==== SUPPLIED MATERIAL ====

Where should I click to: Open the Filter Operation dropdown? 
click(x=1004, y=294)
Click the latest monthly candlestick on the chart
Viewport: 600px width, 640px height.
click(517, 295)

====

AIM OF THE TASK: Update the data by replacing "dropdown" with "menu" throughout, and leave everything else unchanged.

RESULT BELOW:
Where should I click to: Open the Filter Operation menu? 
click(x=1004, y=294)
Click the latest monthly candlestick on the chart
Viewport: 600px width, 640px height.
click(517, 295)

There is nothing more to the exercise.